Están en todas partes pero no los vemos. Aparecen a nuestro lado, en la memoria, en lo cotidiano de cada jornada. Los olemos, los respiramos, sentimos el roce de su piel, sus caricias, sus consejos. Se manifiestan en el aire que respiramos, en los proyectos emprendidos, en los sueños, en las largas vigilias insomnes.

No sabemos quiénes son porque su presencia está difuminada, esparcida en una nebulosa en la que habitamos. Ignoramos sus nombres, su procedencia; en muchas ocasiones no los buscamos, pero están ahí, nos miran, nos susurran, nos hablan aunque no oigamos sus voces.

La existencia de los invisibles iluminan tiempos oscuros, tormentas existenciales, miedos ancestrales; ellos nos arropan, nos alientan en el desánimo, gritan nuestros nombres, extienden mantos de flores para enseñarnos la primavera.

Convivimos con ellos, nos saludan por las mañanas, comemos los alimentos que elaboran, dormimos en las sábanas limpias, vestimos la ropa impecable que nos dejan en los armarios, tomamos café con ellos, con los invisibles, leemos sus crónicas anónimas escritas por todas partes, les escribimos sin saber a quién nos dirigimos porque no los vimos nunca.

Los invisibles son los que limpian las calles, los centros de trabajo, las oficinas, los hospitales. Los invisibles hacen el pan de cada día, llenan las estanterías de los supermercados, atienden nuestras peticiones en los entramados informáticos. También son invisibles las madres y los padres, los miramos pero no tenemos la capacidad de verlos. Los vecinos del barrio, los compañeros de trabajo, los amigos lejanos, los amores platónicos que no conocimos.

Invisibles son los antepasados que lucharon y descansan en las cunetas, los represaliados, los que habitan en los nichos anónimos de los cementerios. Hacemos la historia de la humanidad con seres invisibles que levantaros imperios y construyeron culturas: de ellos nada sabremos porque no cuentan, no figuran, no aparecen, no constan.

También en la pandemia nos cuidaron los invisibles, les aplaudimos desde los balcones mirando a ninguna parte. Su invisibilidad aparece en las frías estadísticas tan frías como todas las estadísticas.

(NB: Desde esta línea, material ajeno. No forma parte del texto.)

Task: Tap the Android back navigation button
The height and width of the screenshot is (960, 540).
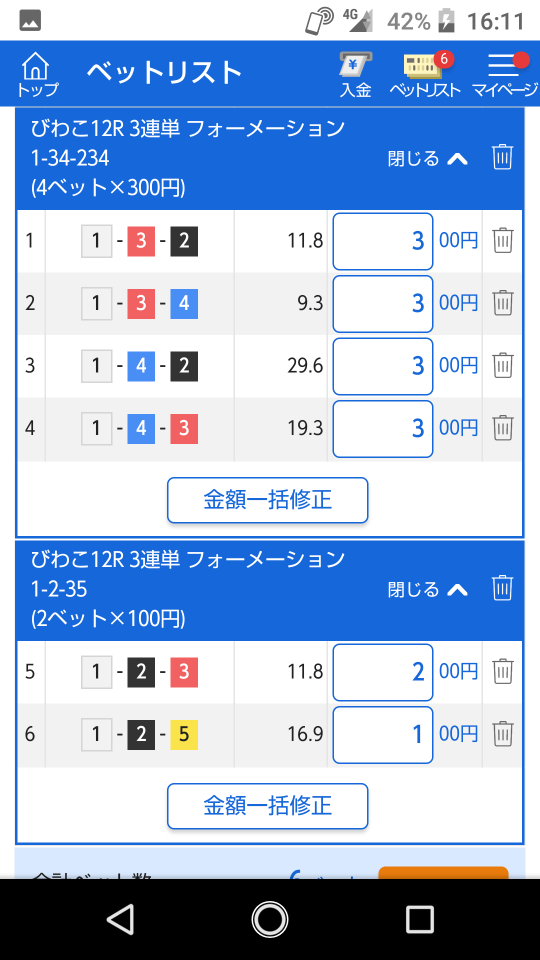Action: (x=120, y=920)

Tal vez también nosotros somos invisibles; no nos ven aunque estemos, no nos escuchan aunque hablemos, no notan nuestra presencia porque nos han invisibilizado.

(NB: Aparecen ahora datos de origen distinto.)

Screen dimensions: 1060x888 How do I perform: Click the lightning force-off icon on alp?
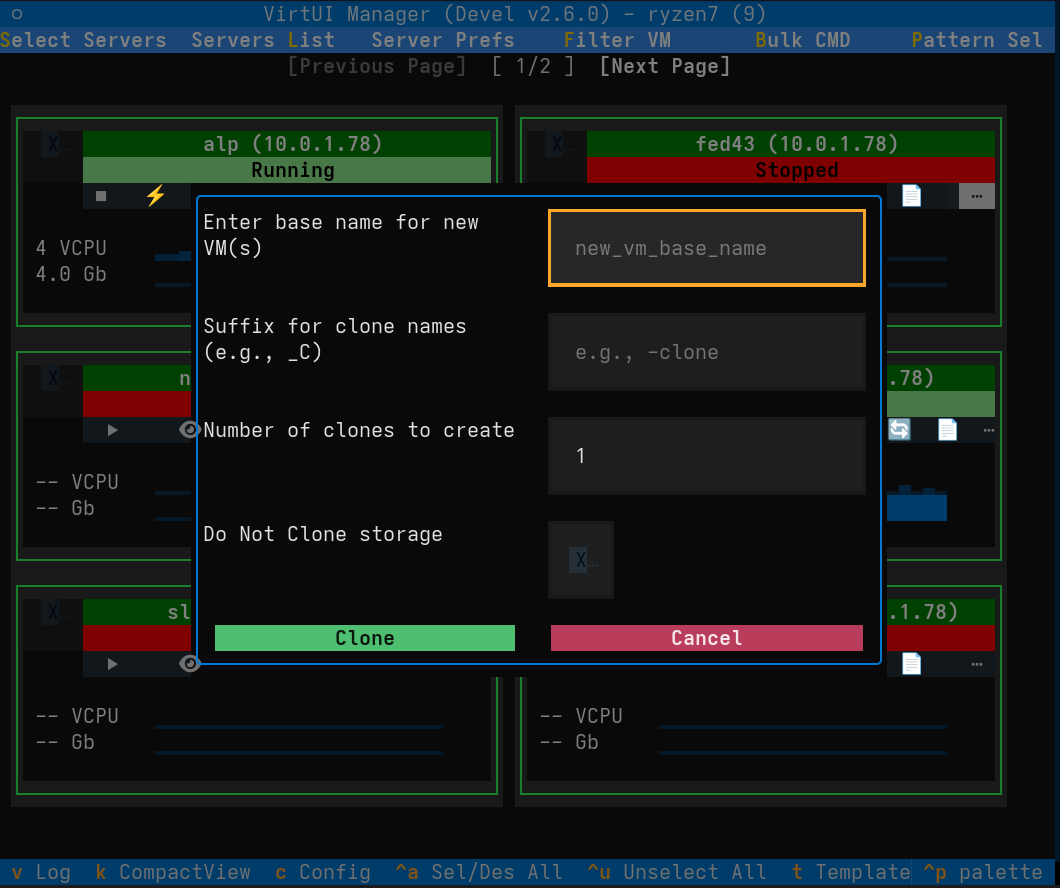155,196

El olvido, la muerte, el tiempo, las batallas perdidas son las raíces del triunfo de los invisibles.

Pero también hay otros invisibles que no son ni invisibles porque de ellos no hay constancia de su existencia. Esos doblemente invisibles son las invisibles. Va por ellas, va por todas, por cada una de las invisibles que pasan desapercibidos incluso por los invisibles. Son más grandes que el amor.